### TASKS:
(1) In the passage on land rent below, where does it say the introduction of roots originally came from?
(2) From the passage on land rent below, extract the wording starting with "The development of" and going on through "cost, or both.".

### PASSAGE PROVIDED:
★ ★ ★ ★ ★ ★ ★

The development of agricultural science, and its application to practical farming, is not the result of a pressure of population upon the means of subsistence, (such an event would rather check than aid it,) but the effect of intelligent self-interest. The customary demand existed, and if the farmer could satisfy it at one-third the cost, he could at least be able to appropriate a portion of that percentage. Hence the introduction of roots, originally, it seems, from Holland, the discovery of artificial grasses, the supply of artificial manures, the analysis of the chemical properties possessed by the soil, the adaptation of mechanical forces to agricultural processes, and the selection of seeds and cattle. All these discoveries and adaptations have increased produce, or diminished cost, or both.

Now if these discoveries and substitutions had not been conditioned by the occupation of a large area of the earth’s surface, most of the benefit would have been the property of the producer, the labourer, and the consumer. Everybody is now sharing in the benefit of Watt’s and Arkwright’s discoveries, for the commodity is cheapened, and the process is free. The general benefit of these agricultural discoveries lies in the fact that a large portion of the population was liberated for other productive energies, and that the resources of society were pro tanto increased. But the particular or special benefit lies with the owner of the soil, the person who licenses another to use it, and who is able, by reason of the fact that the instrument of agriculture is limited in extent, to exact, in accordance with a social law, a certain compensation from the occupier. The landowners of a country, in short, are, as agriculture advances, in the position which a nation would be with regard to the interest of money in case the capital which could be employed were a rigid and invariable quantity, and its productive use were regularly increased. The landowners possess just such a capital, and they are continually enabled to raise the interest on advances of land, as the science of cultivation increases.

Assuming then that the demand for the produce of land is constant, we shall find that the proper definition of rent is:—all that remains in the price at which the produce of land is sold, when the cost of production is deducted. If the average produce of a farm is worth £1000, and the average cost of production is £800, the average rent of the farm will infallibly be, should the land be let by open competition, £200. Of course, as in other business, exceptional skill, early adaptation of new discoveries, judgment in interpreting the rise and fall of markets, will give one farmer an advantage over another; but if agricultural skill be generally diffused, nothing will prevent the excess of price over cost from finding its way to the landowner in the shape of rent.

The landowners in this country, whose influence was overwhelming in the legislature, were well enough aware that high prices of agricultural produce involved high rents for land. They had unhappily adopted, at least those who were most intelligent among them, the position that rent is due to the pressure of population, and the consequent occupation of inferior soils; and they therefore strove to starve population, and force this unproductive cultivation, by excluding the general mass of the population from the foreign market of supply. To some slight extent, and in appearance to a large extent, they succeeded; for the machinery of the poor-law enabled them to put part of the charge of labour on those who did not employ labour with a view to profit. But in the greater part of this scheme they failed, and inflicted on themselves evils similar to those which they strove to put

 

 

on others, and to a great extent did put. They wished to keep the people poor, in order that they might maintain a high price of wheat. They kept the people poor, and they lowered rents, because they could not appropriate more in the shape of rent than the quantity by which the demand of purchasers could exalt the price of produce over the cost of production, and as they narrowed the circle of purchasers, they lowered the motives of improvement, and stinted the powers of the cultivator.

★ ★ ★ ★ ★ ★ ★

### DATA LISTING:
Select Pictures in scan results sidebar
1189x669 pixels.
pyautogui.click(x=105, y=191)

★ ★ ★ ★ ★ ★ ★

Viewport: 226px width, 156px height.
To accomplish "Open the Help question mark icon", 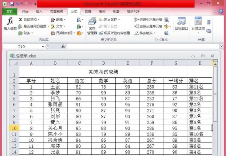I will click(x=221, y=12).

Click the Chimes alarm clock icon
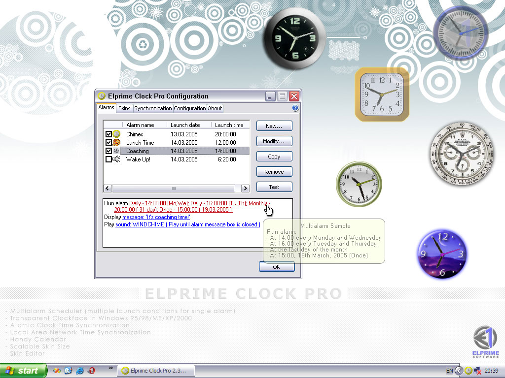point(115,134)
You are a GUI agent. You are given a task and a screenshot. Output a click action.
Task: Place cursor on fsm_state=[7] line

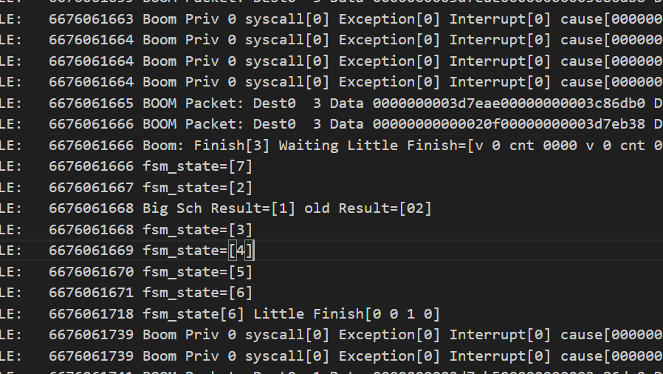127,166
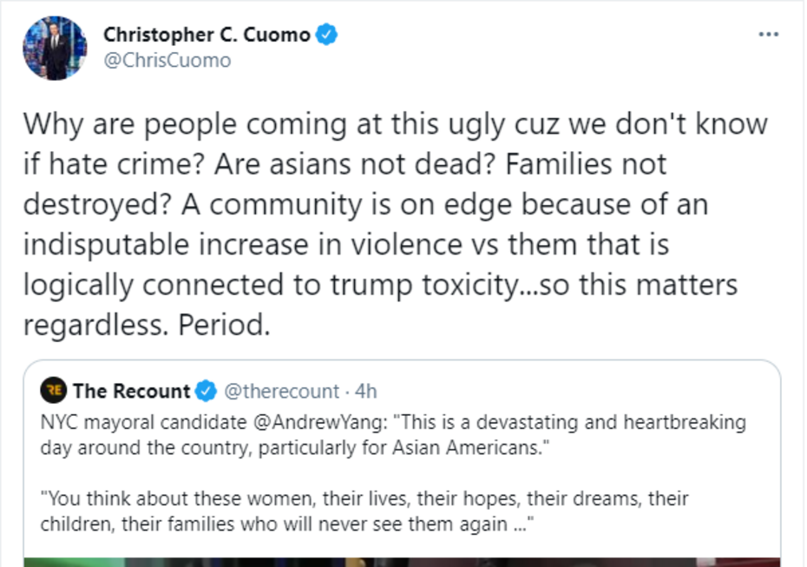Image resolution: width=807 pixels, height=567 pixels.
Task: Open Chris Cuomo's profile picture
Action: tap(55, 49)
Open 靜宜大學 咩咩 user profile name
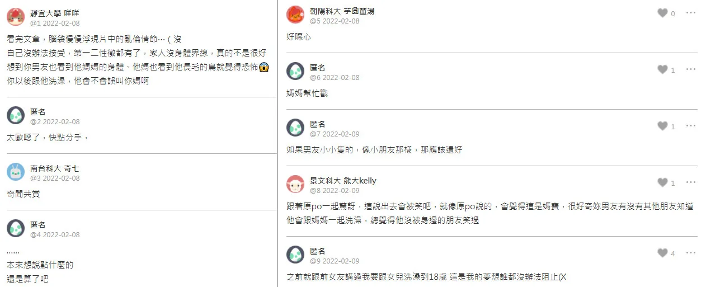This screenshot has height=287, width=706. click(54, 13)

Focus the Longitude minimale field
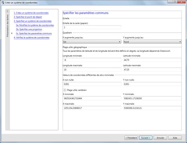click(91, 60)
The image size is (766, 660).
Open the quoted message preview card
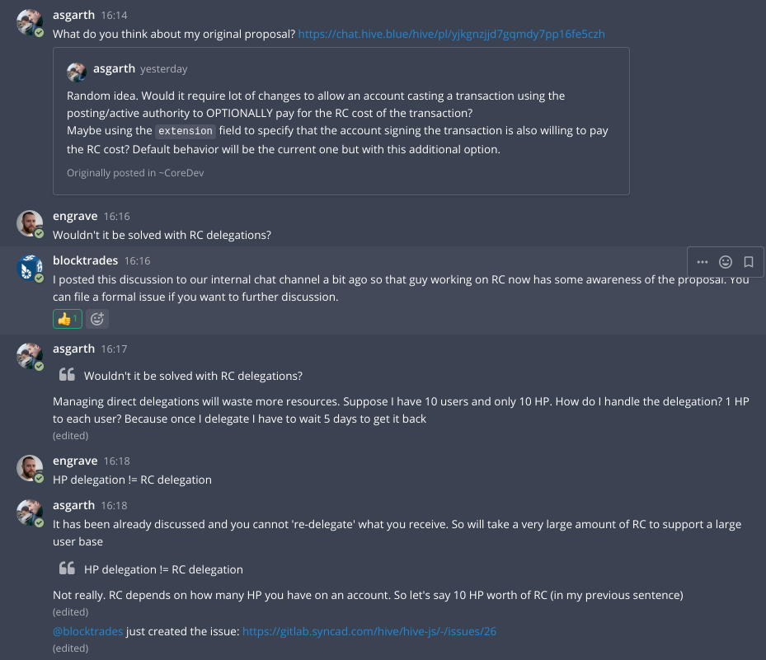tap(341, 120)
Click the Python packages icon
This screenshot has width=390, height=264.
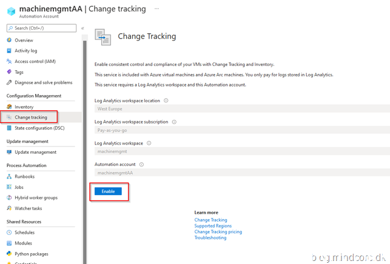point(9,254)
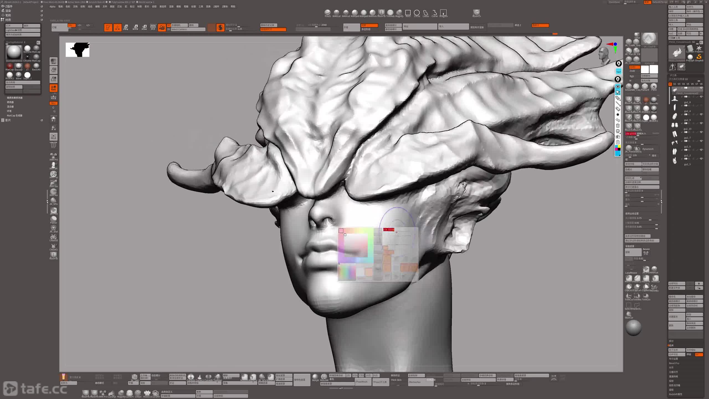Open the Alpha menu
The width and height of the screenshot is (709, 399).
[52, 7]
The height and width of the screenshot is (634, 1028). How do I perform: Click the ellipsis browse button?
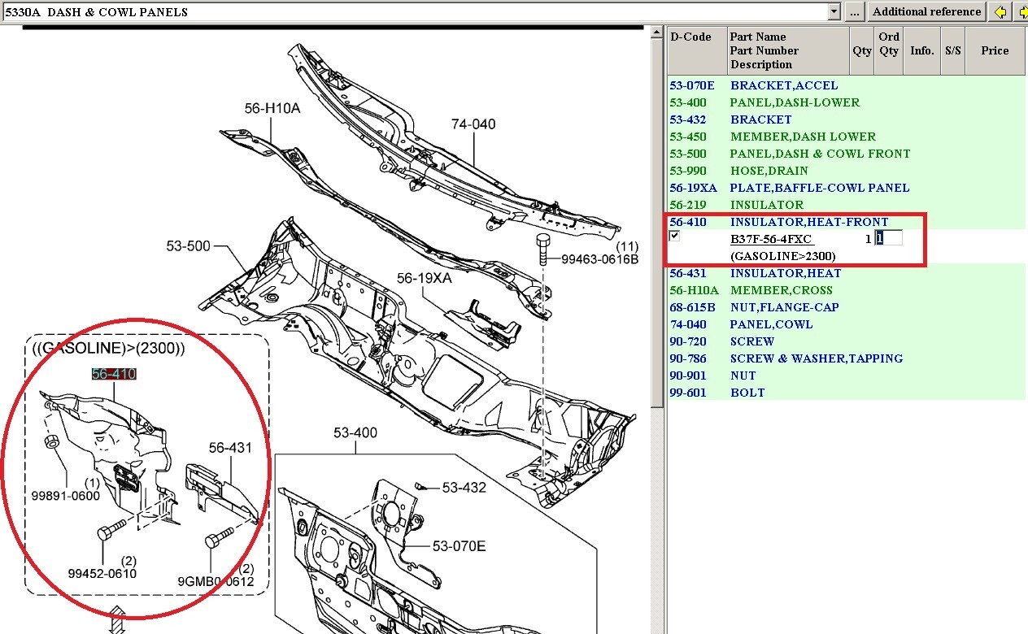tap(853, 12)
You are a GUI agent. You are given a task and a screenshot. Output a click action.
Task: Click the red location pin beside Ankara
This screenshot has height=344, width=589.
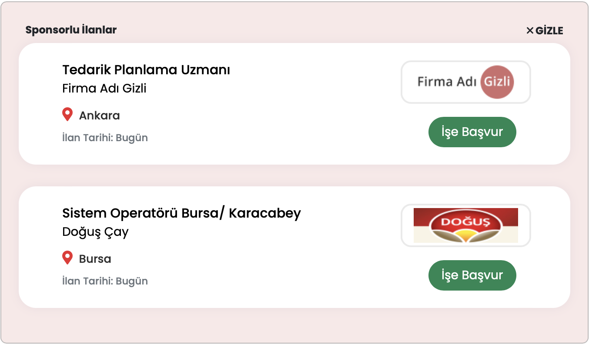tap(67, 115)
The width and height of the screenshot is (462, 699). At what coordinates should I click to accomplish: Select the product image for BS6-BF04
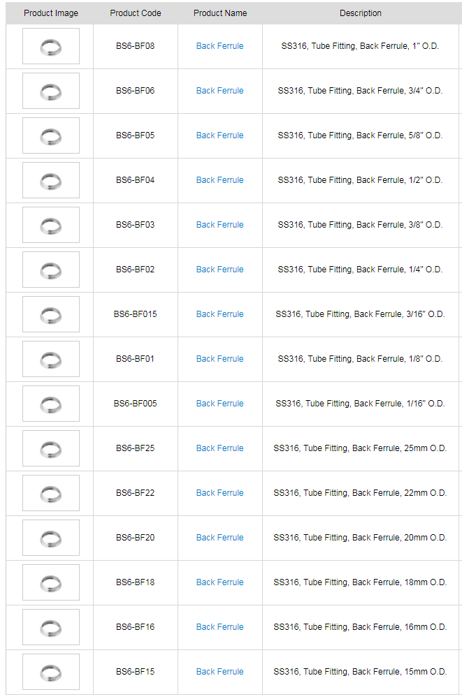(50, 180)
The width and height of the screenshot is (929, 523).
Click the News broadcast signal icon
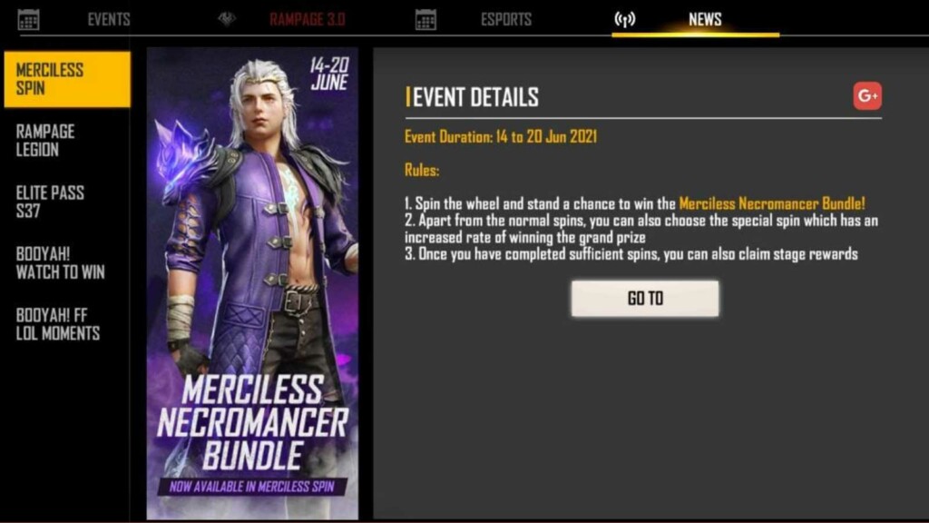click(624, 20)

★ ★ ★ ★ ★ ★ ★

### RESULTS:
(1) Holland

(2)
The development of agricultural science, and its application to practical farming, is not the result of a pressure of population upon the means of subsistence, (such an event would rather check than aid it,) but the effect of intelligent self-interest. The customary demand existed, and if the farmer could satisfy it at one-third the cost, he could at least be able to appropriate a portion of that percentage. Hence the introduction of roots, originally, it seems, from Holland, the discovery of artificial grasses, the supply of artificial manures, the analysis of the chemical properties possessed by the soil, the adaptation of mechanical forces to agricultural processes, and the selection of seeds and cattle. All these discoveries and adaptations have increased produce, or diminished cost, or both.